Control experiments. Reaction of eq 1 was performed with 5b (0.1 mmol), silane 1l (1.5 equiv), phenol 2b (1.1 equiv), and IDPi 3a (2.5 mol %) in toluene (1.0 mL, 0.1 M) at rt for 24 h. Reaction of eq 2 was performed with 2a (0.2 mmol), silane 1a (1.5 equiv), and IDPi 3e (1.0 mol %) in toluene (2.0 mL, 0.1 M) at −20 °C for 12 h and terminated by the addition of Et3N. Reaction of eq 3 was performed with rac-17a (0.2 mmol), 2a (1.1 equiv), and IDPi 3e (2.5 mol %) in toluene (2.0 mL, 0.1 M) at −20 °C for 24 h.

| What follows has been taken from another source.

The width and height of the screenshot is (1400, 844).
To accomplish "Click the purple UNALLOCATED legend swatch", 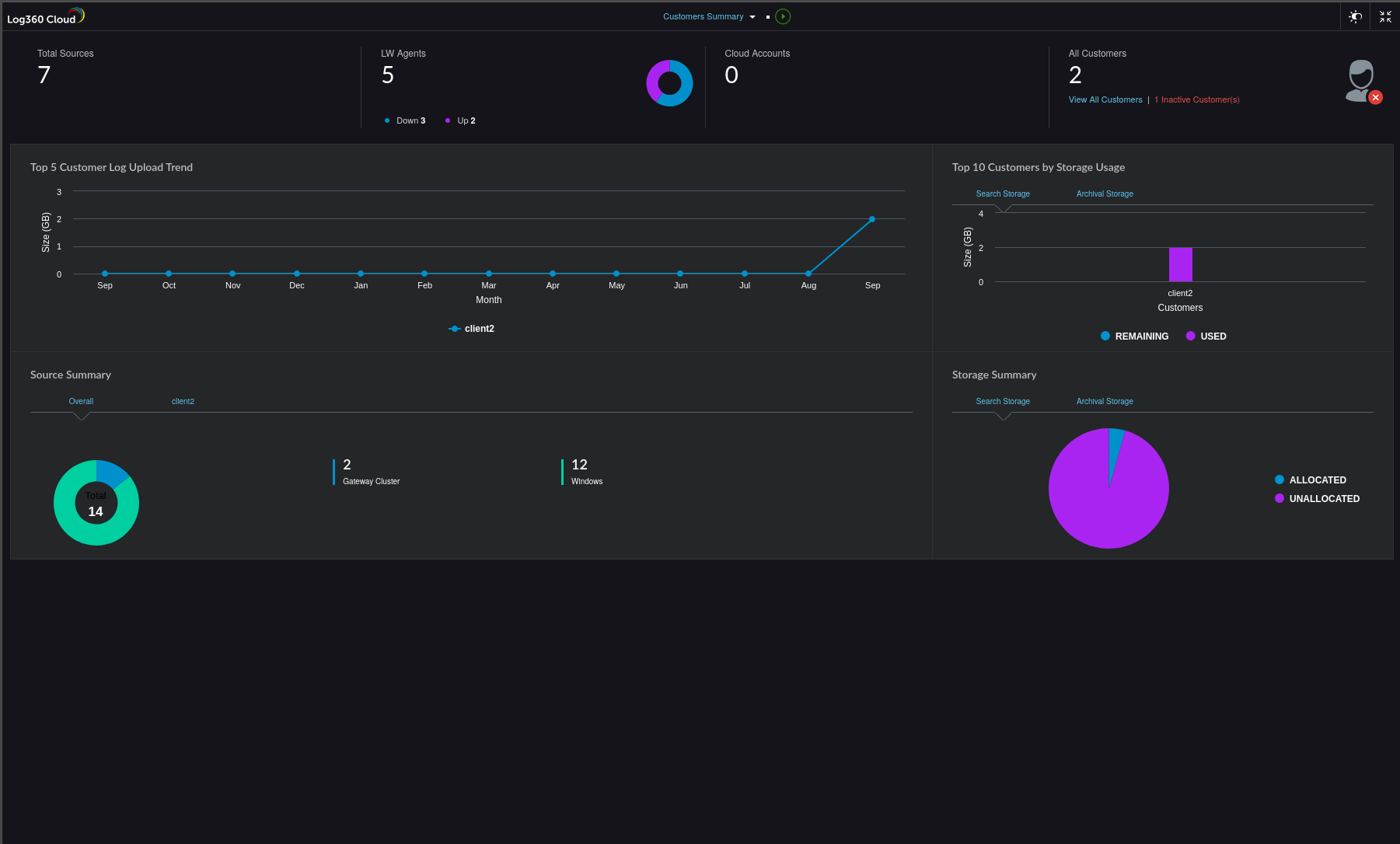I will (1279, 498).
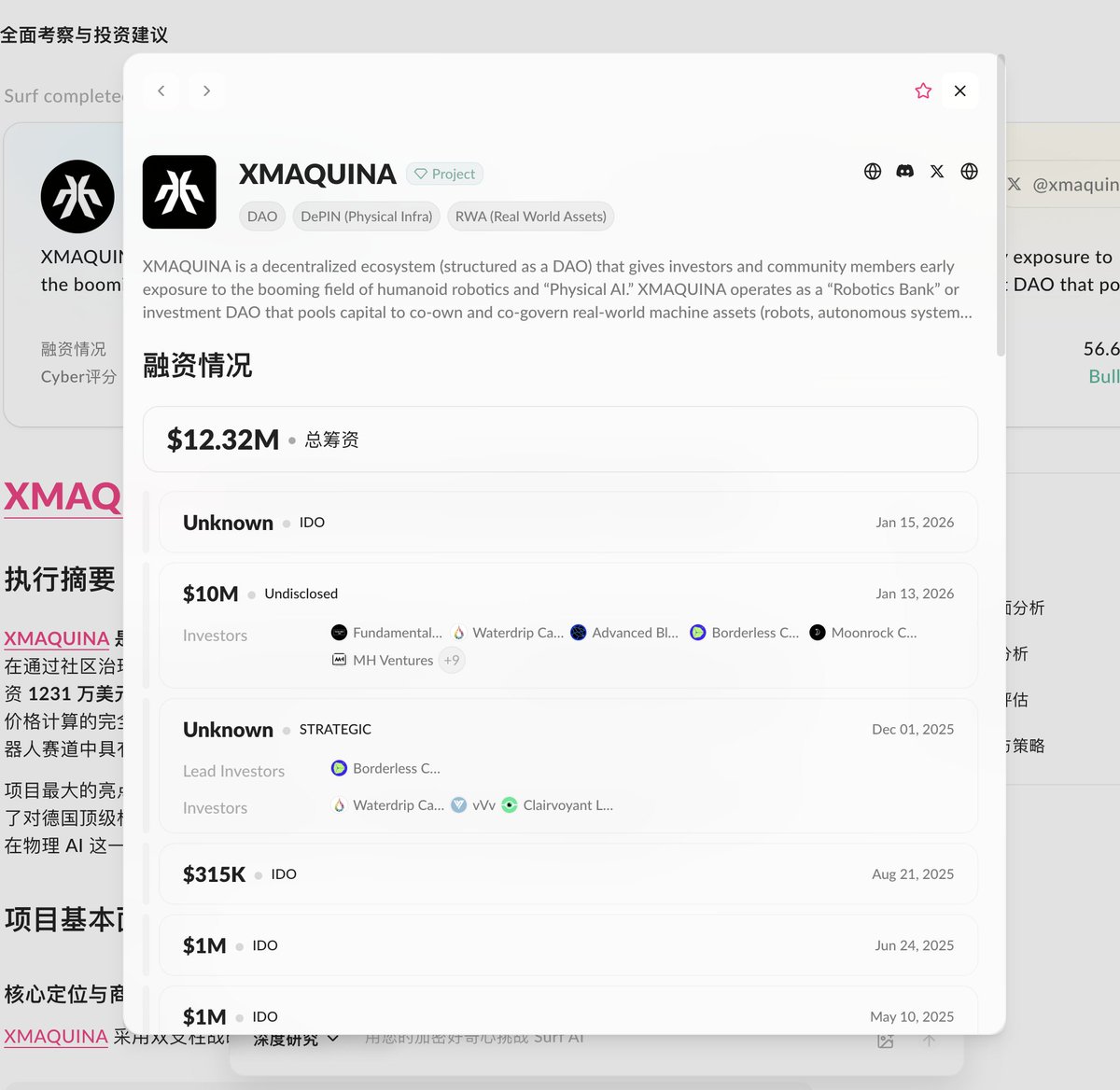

Based on these results, a plausible reaction mechanism can be proposed (Figure ). Accordingly, the catalytic cycle commences with the protonation of symmetrical silane 1 by IDPi 3 to provide ion pair I, the carbocation of which is stabilized by silicon hyperconjugation. Subsequent cation−π cyclization takes place to afford the ion pair II. Deprotonation of its cyclic cation gives compound 17, an isolable intermediate that can reversibly be protonated to regenerate ion pair II. Alternatively, Si–C bond cleavage would lead to silylium-based ion pair III. Finally, reaction of this intermediate with phenol 2a furnishes product 4 and regenerates catalyst 3.

Figure 4

Proposed mechanism.

In conclusion, we have realized an organocatalytic asymmetric synthesis of Si-stereogenic silyl ethers that proceeds via a C–C bond forming desymmetrization and is enabled by our IDPi catalysts. Various non-natural, enantioenriched silane products could be generated and were utilized in the synthesis of valuable silane derivatives with potential application in material and medicinal chemistry. Our approach features scalability, broad substrate scope, operational simplicity, and mechanistic novelty. Particularly, we observed and characterized an unprecedented six-membered cyclic chiral silane, the protonated form of which may act as an intermediate in the catalytic cycle. Our newly developed strategy provides a practical and efficient access to Si-stereogenic compounds, which may find utilization in the synthesis of silicon-containing materials, pharmaceuticals, and chiral ligands for transition-metal-catalyzed reactions.